In the morning, though, the city didn't
receive thanks for the job; instead, outraged preservationists
contacted the mayor's office to condemn the paving of one of the
city's five remaining 19th-century cobblestone streets.
One of the first to call was John Gomez,
president of the Jersey
City Landmarks Conservancy, a nonprofit committed to protecting
local endangered historic sites. "By the time I got down
there, it was done already," he says.
His group has asked the city to restore
the street's original cobblestones and to protect, through historic
designation, Provost and the four other cobblestone streets. Despite
assurances from the city that both requests would be fulfilled,
Gomez fears that what happened on Provost may set an unhappy precedent
for the fate of cobblestone streets.
But Stan Eason, spokesperson for Jersey
City Mayor Glenn Cunningham, says Gomez's fears are unfounded.
"What happened on Provost Street was an accident. It was
an oversight," Eason says. "It will not happen again."
Betty Outlaw, the director of the city's
department of public works, which was responsible for the Nov.
24 job, says the incident served as a wake-up call. "It is
our mission to preserve all the remaining historic streets in
Jersey City now that it has come to our attention," she says.
The mistake was not necessarily a result
of the city's insensitivity to preservation, as Gomez has asserted.
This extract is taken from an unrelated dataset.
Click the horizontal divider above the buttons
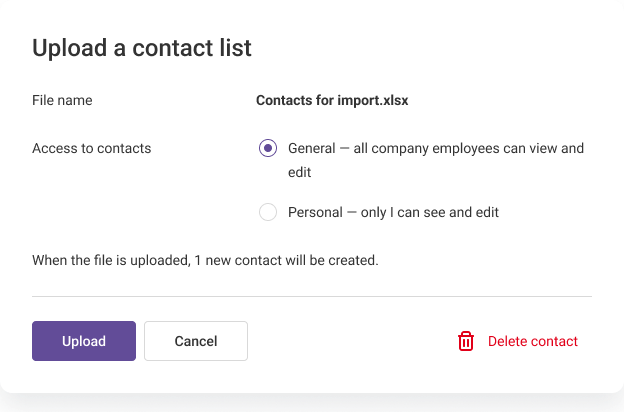 312,296
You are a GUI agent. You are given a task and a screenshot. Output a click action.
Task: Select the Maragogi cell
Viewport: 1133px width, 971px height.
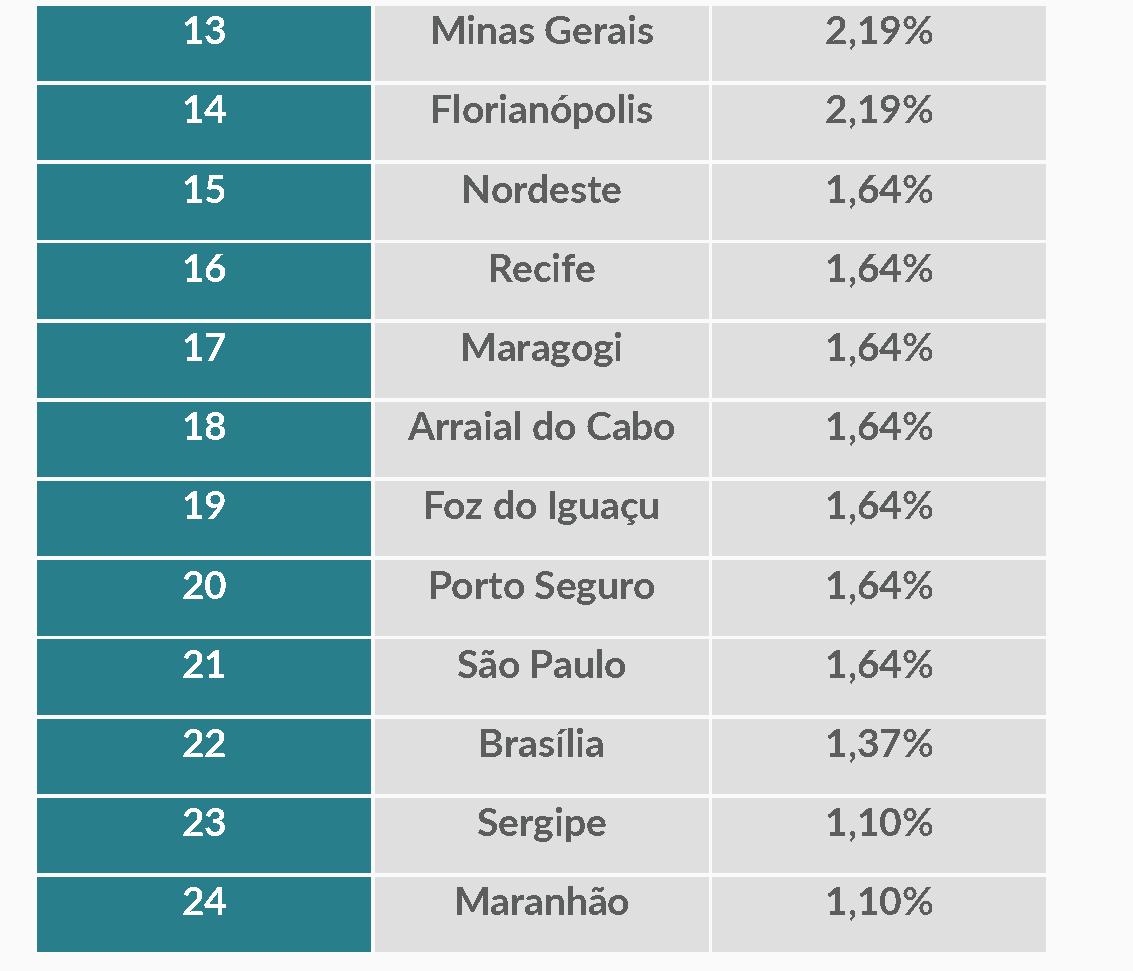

More likely, it was the result of poor communication between Mayor
Cunningham—who is in the process of writing a book on Jersey City
history and who Eason calls "the preservation mayor"—and
the rest of the city government. The city had received numerous
complaints about the condition of the street, and the department
of public works, unaware that the mayor had met with preservation
groups and promised to protect the cobblestones, dispatched workers
to the site.
No one argues that Provost Street was
in need of attention. Craters of stagnant water pocket the street,
which is heavy with truck traffic due to construction and renovation
in the area. Part of the warehouse district of Jersey City, Provost
is one of many streets here undergoing the slow transition from
abandoned industrial use to revitalized arts district.
Developed in the mid-19th century,
the area along the Hudson River was formerly home to factories
and warehouses that suffered from the decline in American manufacturing
in the 1970s and '80s. The city has made several attempts to improve
the neighborhood, most recently in the form of a proposal by the
Urban Land Institute to rename the area the Powerhouse Arts District.
Named for the National Register-listed 1902 Powerhouse building,
the steam-generating engine of the Hudson & Manhattan Railroad
Company (now the PATH train), the district could draw artists
from nearby Brooklyn and Manhattan to the wealth of loft spaces
and post-industrial charm on par with SoHo or Williamsburg, Brooklyn.
Cobblestone streets are an integral
part of that charm, Gomez says, and Provost Street is particularly
unusual because its stones are marble rather than basalt. "They're
extremely beautiful. When it rains, they glisten."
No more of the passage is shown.